Greg Popcak's satirical "transcript" of yesterday's closed-door consult between Sen. John Kerry and Cardinal Theodore McCarrick is beginning to look more and more like a journalistic scoop.
Consider these all too predictible signs from an Associated Press wire story issued today.
"The presumptive Democratic nominee and McCarrick declined to comment after the 45-minute session, with Kerry telling aides that the meeting was "completely personal and private, " according to spokesman David Wade.
Privacy, of course, if we are to believe the improbable case that the outspoken Catholic rebel sought confession or personal spiritual counsel from his Emminence rather than political advantage, but the fact still remains that a public challenge to the teaching authority of Holy Mother Church and a public scandal to her good name demands a public response from the heirs of the Apostles entrusted to safguard the deposit of faith.
Susan Gibbs, a spokeswoman for the Washington archdiocese, said Kerry and McCarrick, who had never met, had "a chance to get to know each other" at a session requested by Kerry.
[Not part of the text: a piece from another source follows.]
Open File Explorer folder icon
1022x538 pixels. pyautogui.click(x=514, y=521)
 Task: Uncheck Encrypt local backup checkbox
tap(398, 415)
Gibbs said she couldn't say if the work of the task force had come up, but said she "wouldn't expect it to particularly."
Nor, sorry to say, would we. That would be gauche, Susan, wouldn't it and so unpastoral? Indeed, unlike Greg, we're not so sure the A word was even mentioned. Of course, we mean "a" for abortion, not "a" for adultery.
Aides to Kerry said the meeting had been in the works for months, but it came just days after McCarrick, in a national television interview, raised the specter of punishing Catholic politicians who break with the church in supporting abortion rights and stem-cell research.
Two words: damage control.
McCarrick is heading a seven-member task force, created last year by the U.S. Conference of Catholic Bishops, to study what steps to take against Catholic politicians who vote and support positions at odds with church teachings.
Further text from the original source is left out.